Slack (sequence like a Ca2+ -activated K + channel; also termed Slo2.2, Kcnt1, or KNa 1.1) is a Na+ -activated K + channel that is highly expressed in the peripheral and central nervous system. Previous studies have shown that Slack is enriched in the isolectin B4binding, non-peptidergic subpopulation of C-fiber sensory neurons and that Slack controls the sensory input in neuropathic pain. Recent single-cell RNA-sequencing studies suggested that Slack is highly co-expressed with transient receptor potential (TRP) ankyrin 1 (TRPA1) in sensory neurons. By using in situ hybridization and immunostaining we confirmed that Slack is highly co-localized with TRPA1 in sensory neurons, but only to a minor extent with TRP vanilloid 1. Mice lacking Slack globally or conditionally in sensory neurons (SNS-Slack─/─ ), but not mice lacking Slack conditionally in neurons of the spinal dorsal horn (Lbx1-Slack─/─ ), displayed increased pain behavior after intraplantar injection of the TRPA1 activator allyl isothiocyanate. Patch-clamp recordings with cultured primary neurons and in a HEK-293 cell line transfected with TRPA1 and Slack revealed that Slack-dependent K + currents are modulated in a TRPA1-dependent manner. Taken together, these findings highlight Slack as a modulator of TRPA1-mediated activation of sensory neurons.

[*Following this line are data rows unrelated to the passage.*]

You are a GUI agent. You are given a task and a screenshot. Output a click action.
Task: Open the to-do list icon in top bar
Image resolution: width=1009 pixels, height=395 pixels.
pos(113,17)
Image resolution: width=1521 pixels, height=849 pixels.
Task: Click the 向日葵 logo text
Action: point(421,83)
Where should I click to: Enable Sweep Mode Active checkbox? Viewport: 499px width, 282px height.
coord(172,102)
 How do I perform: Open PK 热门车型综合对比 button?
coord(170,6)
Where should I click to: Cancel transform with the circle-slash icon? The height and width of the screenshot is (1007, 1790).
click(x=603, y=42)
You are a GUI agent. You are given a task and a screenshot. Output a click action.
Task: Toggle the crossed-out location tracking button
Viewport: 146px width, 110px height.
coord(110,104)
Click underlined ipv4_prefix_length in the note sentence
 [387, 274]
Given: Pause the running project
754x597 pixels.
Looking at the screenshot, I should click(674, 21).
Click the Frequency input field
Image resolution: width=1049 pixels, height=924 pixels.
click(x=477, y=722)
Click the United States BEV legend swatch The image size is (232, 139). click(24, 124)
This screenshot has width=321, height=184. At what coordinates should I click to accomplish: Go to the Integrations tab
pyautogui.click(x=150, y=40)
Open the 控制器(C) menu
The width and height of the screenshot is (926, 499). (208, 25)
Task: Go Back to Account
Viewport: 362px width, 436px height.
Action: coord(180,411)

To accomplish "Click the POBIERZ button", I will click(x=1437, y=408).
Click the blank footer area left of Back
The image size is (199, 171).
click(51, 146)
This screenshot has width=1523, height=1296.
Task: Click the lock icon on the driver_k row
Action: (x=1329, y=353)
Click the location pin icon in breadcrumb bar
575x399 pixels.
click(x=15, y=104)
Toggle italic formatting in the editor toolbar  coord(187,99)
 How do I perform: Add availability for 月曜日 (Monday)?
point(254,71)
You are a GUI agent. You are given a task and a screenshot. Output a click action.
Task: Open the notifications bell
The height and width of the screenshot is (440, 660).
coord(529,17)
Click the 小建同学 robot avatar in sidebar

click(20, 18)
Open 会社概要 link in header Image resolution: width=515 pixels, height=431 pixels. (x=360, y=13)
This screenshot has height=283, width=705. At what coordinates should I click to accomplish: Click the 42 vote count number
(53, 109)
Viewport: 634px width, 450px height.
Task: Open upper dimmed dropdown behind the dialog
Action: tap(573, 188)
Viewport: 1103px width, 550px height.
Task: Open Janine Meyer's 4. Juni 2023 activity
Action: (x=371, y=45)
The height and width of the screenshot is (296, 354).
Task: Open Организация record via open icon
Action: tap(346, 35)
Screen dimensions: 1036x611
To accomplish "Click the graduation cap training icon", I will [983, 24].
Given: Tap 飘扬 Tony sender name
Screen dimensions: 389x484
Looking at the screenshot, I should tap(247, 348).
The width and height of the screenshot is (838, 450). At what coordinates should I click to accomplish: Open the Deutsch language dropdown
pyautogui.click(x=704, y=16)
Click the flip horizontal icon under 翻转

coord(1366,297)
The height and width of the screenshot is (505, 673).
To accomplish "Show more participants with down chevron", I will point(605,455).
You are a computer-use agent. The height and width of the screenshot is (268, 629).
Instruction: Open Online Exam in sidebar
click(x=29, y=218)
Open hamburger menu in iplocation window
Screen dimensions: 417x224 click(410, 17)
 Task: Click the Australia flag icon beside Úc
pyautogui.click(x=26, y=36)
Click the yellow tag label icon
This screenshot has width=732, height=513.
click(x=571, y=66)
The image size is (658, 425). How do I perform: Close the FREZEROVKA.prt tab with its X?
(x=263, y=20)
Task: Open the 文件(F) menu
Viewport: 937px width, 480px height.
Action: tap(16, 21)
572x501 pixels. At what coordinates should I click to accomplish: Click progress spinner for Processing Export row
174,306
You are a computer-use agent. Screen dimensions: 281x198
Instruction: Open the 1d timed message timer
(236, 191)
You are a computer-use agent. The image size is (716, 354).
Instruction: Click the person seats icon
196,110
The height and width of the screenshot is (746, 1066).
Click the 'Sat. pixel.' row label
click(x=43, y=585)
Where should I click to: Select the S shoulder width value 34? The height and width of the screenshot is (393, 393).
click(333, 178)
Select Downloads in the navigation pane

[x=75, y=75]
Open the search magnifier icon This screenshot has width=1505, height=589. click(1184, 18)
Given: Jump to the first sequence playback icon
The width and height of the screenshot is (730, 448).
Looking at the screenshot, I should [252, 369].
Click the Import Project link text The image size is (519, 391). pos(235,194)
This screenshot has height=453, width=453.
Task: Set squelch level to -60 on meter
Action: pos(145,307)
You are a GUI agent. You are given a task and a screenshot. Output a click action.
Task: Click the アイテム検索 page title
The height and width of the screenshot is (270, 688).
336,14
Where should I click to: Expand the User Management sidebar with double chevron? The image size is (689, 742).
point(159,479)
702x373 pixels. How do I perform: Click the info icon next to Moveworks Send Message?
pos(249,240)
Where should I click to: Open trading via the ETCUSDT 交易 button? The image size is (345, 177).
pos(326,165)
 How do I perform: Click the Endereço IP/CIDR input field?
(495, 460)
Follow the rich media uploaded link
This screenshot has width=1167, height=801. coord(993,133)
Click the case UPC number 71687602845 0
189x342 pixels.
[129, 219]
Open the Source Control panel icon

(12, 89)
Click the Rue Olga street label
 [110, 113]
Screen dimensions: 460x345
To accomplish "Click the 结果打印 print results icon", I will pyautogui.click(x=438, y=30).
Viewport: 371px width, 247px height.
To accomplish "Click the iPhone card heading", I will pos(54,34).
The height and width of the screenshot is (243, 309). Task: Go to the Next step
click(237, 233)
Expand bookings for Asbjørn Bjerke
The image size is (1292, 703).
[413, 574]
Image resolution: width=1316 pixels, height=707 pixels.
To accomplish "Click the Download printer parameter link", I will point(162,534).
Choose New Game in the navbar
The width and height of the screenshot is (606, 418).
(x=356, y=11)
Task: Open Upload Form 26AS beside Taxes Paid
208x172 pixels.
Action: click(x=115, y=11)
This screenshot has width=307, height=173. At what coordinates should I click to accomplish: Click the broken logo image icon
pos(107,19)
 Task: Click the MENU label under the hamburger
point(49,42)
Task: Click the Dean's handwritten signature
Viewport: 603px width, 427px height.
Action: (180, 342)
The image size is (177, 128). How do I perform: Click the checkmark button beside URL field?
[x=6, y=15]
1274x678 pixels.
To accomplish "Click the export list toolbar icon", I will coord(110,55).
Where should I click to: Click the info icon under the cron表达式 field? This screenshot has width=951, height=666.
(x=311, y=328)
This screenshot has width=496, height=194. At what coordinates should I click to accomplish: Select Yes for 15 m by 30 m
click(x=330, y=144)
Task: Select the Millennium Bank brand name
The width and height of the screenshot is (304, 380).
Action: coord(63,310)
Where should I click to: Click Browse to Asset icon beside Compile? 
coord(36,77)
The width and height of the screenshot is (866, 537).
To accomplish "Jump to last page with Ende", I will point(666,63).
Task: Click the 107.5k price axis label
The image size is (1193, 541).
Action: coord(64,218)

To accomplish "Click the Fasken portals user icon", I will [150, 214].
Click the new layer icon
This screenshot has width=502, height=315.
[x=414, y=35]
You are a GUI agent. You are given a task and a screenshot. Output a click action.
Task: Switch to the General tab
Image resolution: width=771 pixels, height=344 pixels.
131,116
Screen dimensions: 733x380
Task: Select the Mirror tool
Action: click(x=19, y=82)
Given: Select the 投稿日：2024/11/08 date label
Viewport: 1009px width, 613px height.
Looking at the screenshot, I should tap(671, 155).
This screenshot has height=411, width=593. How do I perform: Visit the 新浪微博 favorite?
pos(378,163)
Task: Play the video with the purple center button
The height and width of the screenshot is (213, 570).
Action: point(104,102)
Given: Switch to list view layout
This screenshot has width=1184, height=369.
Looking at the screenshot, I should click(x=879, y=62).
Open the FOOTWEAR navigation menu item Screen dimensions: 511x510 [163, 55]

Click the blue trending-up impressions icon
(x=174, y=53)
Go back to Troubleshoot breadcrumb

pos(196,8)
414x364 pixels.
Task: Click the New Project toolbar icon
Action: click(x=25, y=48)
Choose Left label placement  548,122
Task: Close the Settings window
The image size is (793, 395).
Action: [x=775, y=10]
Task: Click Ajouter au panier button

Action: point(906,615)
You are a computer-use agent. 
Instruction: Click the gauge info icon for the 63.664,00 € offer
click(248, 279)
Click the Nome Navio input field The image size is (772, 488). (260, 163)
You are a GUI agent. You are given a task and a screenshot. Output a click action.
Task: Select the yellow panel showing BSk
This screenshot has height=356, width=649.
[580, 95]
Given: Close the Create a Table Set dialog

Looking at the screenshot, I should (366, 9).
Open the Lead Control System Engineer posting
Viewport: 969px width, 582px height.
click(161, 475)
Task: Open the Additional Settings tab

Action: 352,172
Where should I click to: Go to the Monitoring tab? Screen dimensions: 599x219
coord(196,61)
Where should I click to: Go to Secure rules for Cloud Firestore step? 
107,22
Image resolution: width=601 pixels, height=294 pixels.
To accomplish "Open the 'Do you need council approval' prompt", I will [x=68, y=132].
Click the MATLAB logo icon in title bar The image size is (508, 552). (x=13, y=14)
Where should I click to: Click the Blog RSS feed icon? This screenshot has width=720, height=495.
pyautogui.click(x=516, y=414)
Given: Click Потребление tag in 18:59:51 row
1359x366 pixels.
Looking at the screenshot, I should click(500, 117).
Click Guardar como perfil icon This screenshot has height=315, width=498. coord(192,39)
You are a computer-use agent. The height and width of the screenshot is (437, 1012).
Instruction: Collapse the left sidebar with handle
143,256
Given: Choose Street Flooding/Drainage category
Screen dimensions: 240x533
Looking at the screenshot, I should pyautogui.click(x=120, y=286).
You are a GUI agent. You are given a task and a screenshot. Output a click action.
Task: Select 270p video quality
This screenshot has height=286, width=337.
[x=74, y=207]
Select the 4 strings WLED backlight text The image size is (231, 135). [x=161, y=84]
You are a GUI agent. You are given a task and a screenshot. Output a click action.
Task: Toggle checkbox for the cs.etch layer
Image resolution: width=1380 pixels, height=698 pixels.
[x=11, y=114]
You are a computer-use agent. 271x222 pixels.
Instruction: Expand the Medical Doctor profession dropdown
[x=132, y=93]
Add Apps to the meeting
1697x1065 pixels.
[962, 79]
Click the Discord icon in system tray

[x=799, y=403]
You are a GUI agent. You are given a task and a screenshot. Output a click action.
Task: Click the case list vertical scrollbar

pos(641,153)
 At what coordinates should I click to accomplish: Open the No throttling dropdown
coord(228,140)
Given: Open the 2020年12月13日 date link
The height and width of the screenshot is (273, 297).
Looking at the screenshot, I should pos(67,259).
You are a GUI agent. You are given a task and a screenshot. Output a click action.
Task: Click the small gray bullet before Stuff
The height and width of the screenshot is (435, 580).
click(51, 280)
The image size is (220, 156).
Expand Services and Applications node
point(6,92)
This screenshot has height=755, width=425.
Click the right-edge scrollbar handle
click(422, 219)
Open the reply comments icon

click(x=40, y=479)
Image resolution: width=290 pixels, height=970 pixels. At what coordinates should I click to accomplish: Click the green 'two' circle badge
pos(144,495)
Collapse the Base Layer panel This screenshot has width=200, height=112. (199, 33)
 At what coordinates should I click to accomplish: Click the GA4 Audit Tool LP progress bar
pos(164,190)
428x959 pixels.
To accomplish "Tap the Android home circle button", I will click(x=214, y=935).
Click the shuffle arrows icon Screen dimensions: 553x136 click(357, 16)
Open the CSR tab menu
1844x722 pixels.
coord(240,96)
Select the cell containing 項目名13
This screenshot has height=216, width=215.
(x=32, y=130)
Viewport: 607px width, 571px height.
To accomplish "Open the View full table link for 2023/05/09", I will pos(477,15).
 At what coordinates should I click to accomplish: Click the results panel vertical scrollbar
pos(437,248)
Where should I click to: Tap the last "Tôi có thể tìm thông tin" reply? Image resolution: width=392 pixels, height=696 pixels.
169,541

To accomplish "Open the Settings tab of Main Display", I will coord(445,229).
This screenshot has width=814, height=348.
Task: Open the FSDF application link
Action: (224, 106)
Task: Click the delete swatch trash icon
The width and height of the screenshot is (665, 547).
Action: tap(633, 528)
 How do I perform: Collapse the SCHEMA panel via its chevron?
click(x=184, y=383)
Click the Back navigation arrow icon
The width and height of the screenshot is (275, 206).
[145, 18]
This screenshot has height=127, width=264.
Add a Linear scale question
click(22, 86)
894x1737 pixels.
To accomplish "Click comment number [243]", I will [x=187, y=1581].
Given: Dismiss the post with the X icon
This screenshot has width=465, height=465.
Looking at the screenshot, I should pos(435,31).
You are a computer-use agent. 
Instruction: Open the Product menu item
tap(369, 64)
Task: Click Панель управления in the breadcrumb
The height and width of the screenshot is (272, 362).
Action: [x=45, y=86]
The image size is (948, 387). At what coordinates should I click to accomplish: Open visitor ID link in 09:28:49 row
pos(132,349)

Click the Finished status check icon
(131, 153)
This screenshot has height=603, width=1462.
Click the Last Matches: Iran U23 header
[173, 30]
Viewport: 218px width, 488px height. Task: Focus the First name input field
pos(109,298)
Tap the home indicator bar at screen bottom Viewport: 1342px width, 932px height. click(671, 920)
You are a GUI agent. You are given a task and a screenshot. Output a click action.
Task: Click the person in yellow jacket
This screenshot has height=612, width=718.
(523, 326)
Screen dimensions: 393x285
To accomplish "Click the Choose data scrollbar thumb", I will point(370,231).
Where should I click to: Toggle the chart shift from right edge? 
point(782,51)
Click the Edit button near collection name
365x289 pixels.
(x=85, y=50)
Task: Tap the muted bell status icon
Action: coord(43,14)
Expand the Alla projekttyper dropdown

Furthermore, we investigated the contribution of Slack in the spinal dorsal horn to pain processing. Lbx1-Slack ─/─ mice demonstrated normal basal pain sensitivity and Complete Freund’s Adjuvant-induced inflammatory pain. Interestingly, we observed a significantly increased spared nerve injury (SNI)-induced neuropathic pain hypersensitivity in Lbx1-Slack ─/─ mutants compared to control littermates. Moreover, we tested the effects of pharmacological Slack activation in the SNI model. Systemic and intrathecal, but not intraplantar administration of the Slack opener loxapine significantly alleviated SNI-induced hypersensitivity in control mice, but only slightly in Lbx1Slack ─/─ mice, further supporting the inhibitory function of Slack in spinal dorsal horn neurons in neuropathic pain processing.
Altogether, our data suggest that Slack in sensory neurons controls TRPA1-induced pain, whereas Slack in spinal dorsal horn neurons inhibits peripheral nerve injury induced neuropathic pain. These data provide further insights into the molecular mechanisms of pain sensation.